D'autres critiques sont moins élogieuses. En particulier, l'écrivain Richard Millet dans un article intitulé Pourquoi la littérature de langue française est nulle, décrit Maylis de Kerangal comme la romancière préférée des « milliers d’imbéciles » de la « petite bourgeoisie internationale déculturée »[15]. Cet article polémique lui a valu son licenciement par les Éditions Gallimard[16]. Marin de Viry, qui approuve les idées littéraires de Millet, a jugée « lamentable » cette forme de censure, tout en reconnaissant que l'on puisse contester leur opinion radicale contre ce qu'il appelle la « sous-post-littérature »[17]. Muriel de Rengervé, qui soutient également Richard Millet, s'est insurgée contre l’« attelage hétéroclite » des nombreux prix attribués au roman et contre une pensée unique orchestrée selon elle par le magazine Lire[18].

Style

Son style se caractérise par un travail du rythme sur de longues phrases. L'écrit prolifère, l'autrice instaure une impression de rapidité en privilégiant la juxtaposition et l'apposition, en utilisant l'énumération et l'anaphore. Une fluidité émane de ses phrases grâce à la liberté avec laquelle elle y insère les paroles rapportées, en se débarrassant par exemple des signes typographiques pour intégrer du discours direct, souvent simplement mis entre deux virgules. Cela permet d'embrasser plusieurs voix énonciatives sans rompre le flux de la phrase. On retrouve dans cette liberté des caractéristiques de l'écriture de Claude Simon dont Maylis de Kerangal dit s'être inspirée[19].

Sa phrase semble en mouvement, elle est comparable à un « organisme vivant[20]», car l'auteure procède au sein d'une même phrase à des changements parfois radicaux dans la narration. Les signes de ponctuation, les tirets parenthétiques particulièrement, servent de jalons à ces changements, qui peuvent être des changements de points de vue, des changements de rythme ou comme on l'a vu des changements énonciatifs. Isabelle Serça dit à ce propos que «  Maylis de Kerangal joue du tiret comme d’une rampe de lancement, qui fait s’envoler la phrase[20]».

L'auteure choisit de mêler à sa langue des lexiques peu familiers, comme le vocabulaire médical de la transplantation cardiaque. Son défi est de le poétiser. Dans Réparer les vivants, elle confère au vocabulaire du corps une charge émotionnelle ou symbolique.

Maylis de Kerangal parvient à faire de son écriture un geste d'empathie à travers les portraits de certains de ses personnages, donnés comme des individualités.
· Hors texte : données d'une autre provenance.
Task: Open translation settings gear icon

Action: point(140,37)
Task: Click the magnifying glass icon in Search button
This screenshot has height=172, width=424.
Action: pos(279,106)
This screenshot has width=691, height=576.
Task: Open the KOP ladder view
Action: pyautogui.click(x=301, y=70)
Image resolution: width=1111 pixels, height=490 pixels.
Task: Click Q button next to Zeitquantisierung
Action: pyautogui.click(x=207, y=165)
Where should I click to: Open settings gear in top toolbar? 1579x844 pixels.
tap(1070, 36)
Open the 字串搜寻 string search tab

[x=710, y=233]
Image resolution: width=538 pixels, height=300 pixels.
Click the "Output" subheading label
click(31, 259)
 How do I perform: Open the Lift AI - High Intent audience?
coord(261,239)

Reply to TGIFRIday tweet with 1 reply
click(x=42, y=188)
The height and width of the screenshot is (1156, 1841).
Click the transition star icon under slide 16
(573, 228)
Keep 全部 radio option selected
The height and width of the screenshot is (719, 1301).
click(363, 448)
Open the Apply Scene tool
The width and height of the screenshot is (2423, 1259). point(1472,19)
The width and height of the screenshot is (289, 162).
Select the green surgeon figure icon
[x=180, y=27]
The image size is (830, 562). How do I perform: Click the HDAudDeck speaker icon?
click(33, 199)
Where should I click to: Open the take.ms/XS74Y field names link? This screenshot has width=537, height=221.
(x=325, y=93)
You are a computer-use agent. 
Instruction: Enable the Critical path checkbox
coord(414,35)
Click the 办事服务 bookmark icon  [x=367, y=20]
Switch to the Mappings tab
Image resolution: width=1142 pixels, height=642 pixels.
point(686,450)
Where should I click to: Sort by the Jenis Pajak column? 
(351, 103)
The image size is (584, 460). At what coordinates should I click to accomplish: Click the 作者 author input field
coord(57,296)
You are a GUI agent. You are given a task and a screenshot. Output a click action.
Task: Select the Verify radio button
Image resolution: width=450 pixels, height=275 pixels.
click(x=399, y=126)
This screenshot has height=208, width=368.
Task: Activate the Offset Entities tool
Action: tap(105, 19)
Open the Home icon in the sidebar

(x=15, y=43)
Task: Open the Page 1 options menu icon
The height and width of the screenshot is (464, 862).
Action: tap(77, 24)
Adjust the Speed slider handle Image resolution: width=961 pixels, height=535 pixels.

Néanmoins elle adopte parfois un ton plus satirique en dressant des typologies, décrivant par exemple l'arrogance des membres d'une famille de médecins reconnus ou le ridicule de leurs confrères prêts à tout pour s’attirer leurs bonnes grâces.

Prix et distinctions

Le roman a reçu de nombreux prix dans les deux années qui ont suivi sa parution[21] :

Il a également été retenu, pour sa traduction en anglais Mend the Living, dans la première liste du prix international Man-Booker 2016.

Adaptations

Au cinéma, le roman est adapté dans le film homonyme réalisé par Katell Quillévéré et sorti en novembre 2016. Le roman est également adapté au théâtre dans une mise en scène de Sylvain Maurice en 2016 puis en à nouveau par Emmanuel Noblet en 2017.